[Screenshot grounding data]
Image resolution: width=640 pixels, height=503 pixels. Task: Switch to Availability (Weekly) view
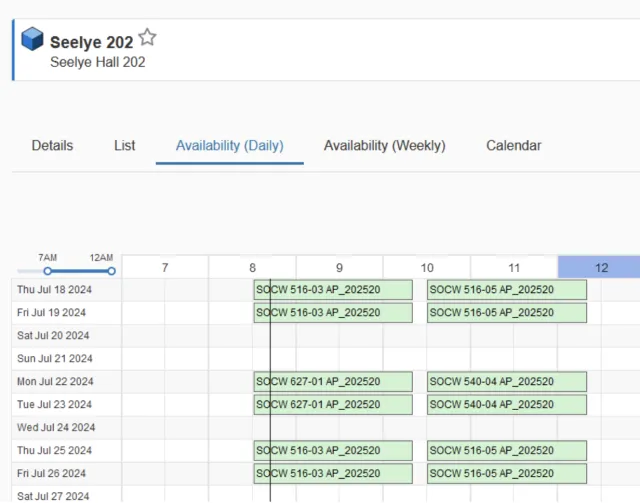[x=384, y=146]
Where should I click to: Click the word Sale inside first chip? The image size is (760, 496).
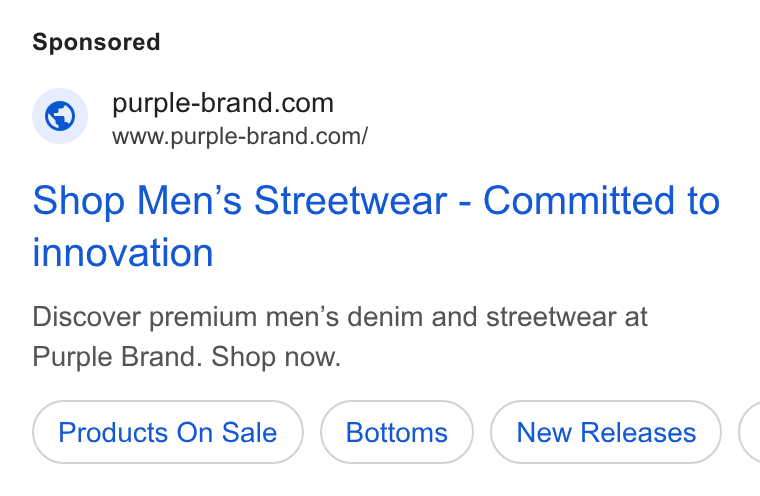click(x=250, y=432)
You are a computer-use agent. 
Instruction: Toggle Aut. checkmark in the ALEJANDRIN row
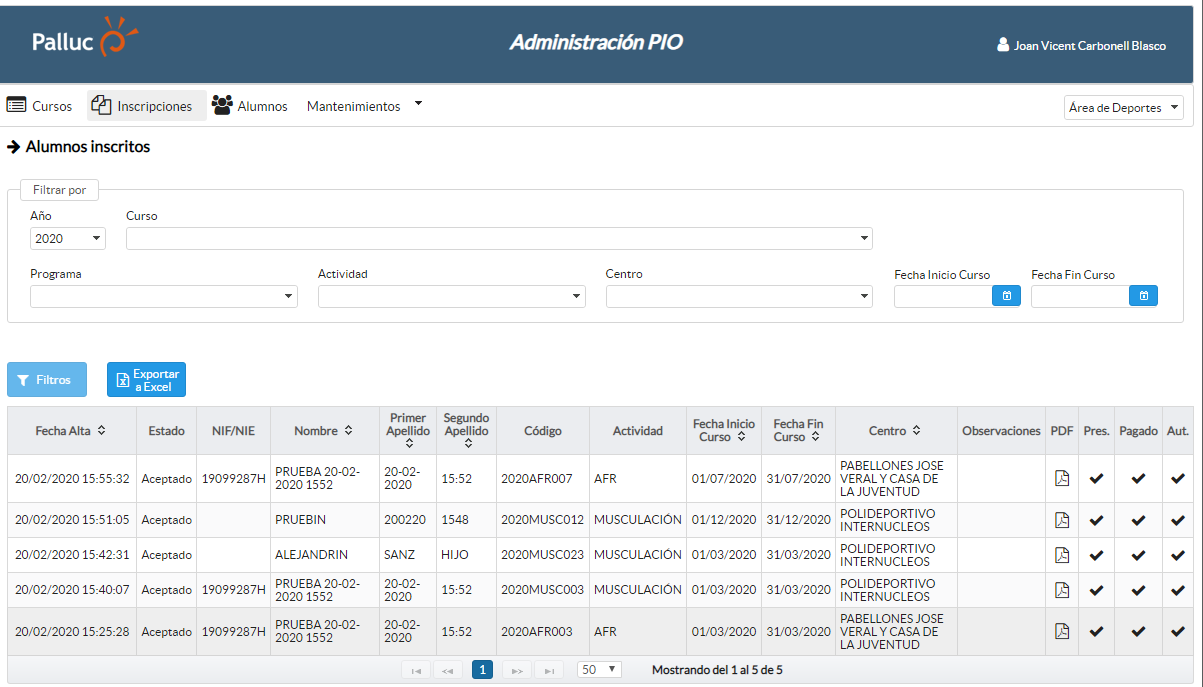click(x=1178, y=555)
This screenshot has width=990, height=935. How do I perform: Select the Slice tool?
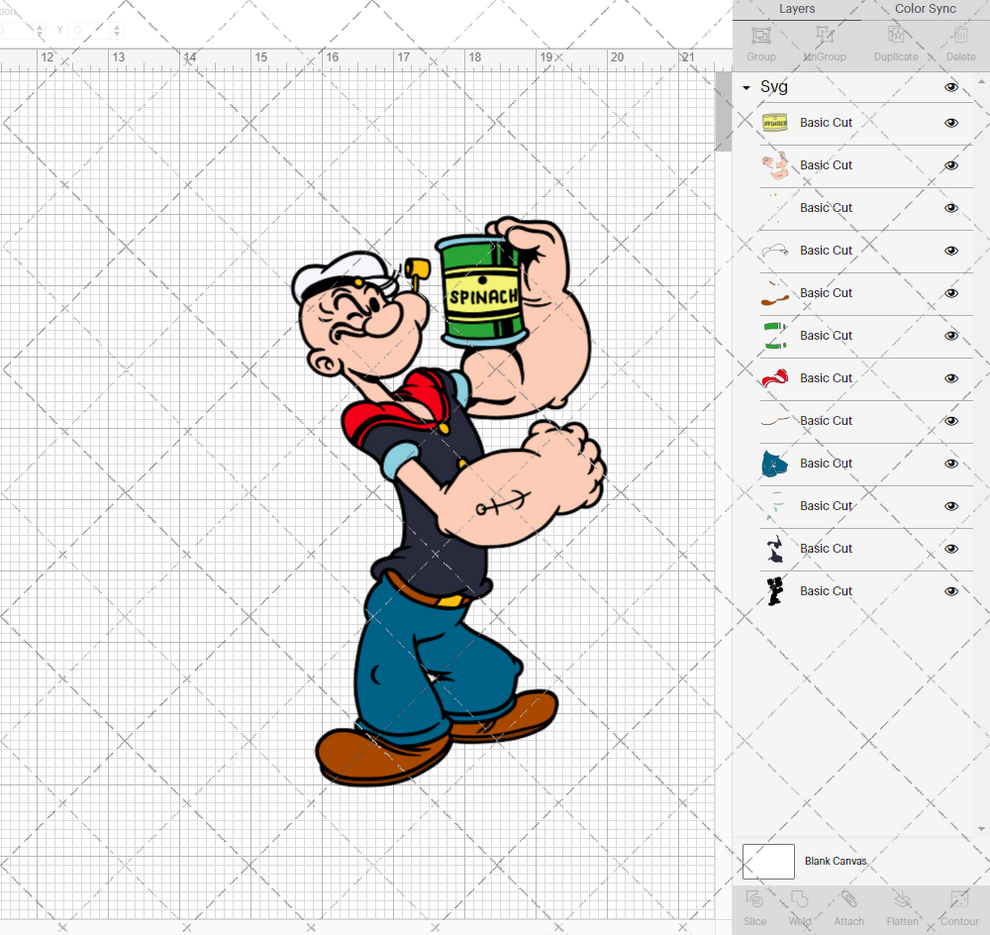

__Prompt__:
Each record above must be retyped exactly. Omit the pictures.

__Answer to the exercise__:
Image resolution: width=640 pixels, height=503 pixels. Task: Switch to Availability (Weekly) view
[x=384, y=146]
Where should I click to: Click the word Sale inside first chip? The image size is (760, 496).
click(x=250, y=432)
You are a computer-use agent. 
Instruction: Toggle Aut. checkmark in the ALEJANDRIN row
click(x=1178, y=555)
This screenshot has width=990, height=935. How do I perform: Select the Slice tool?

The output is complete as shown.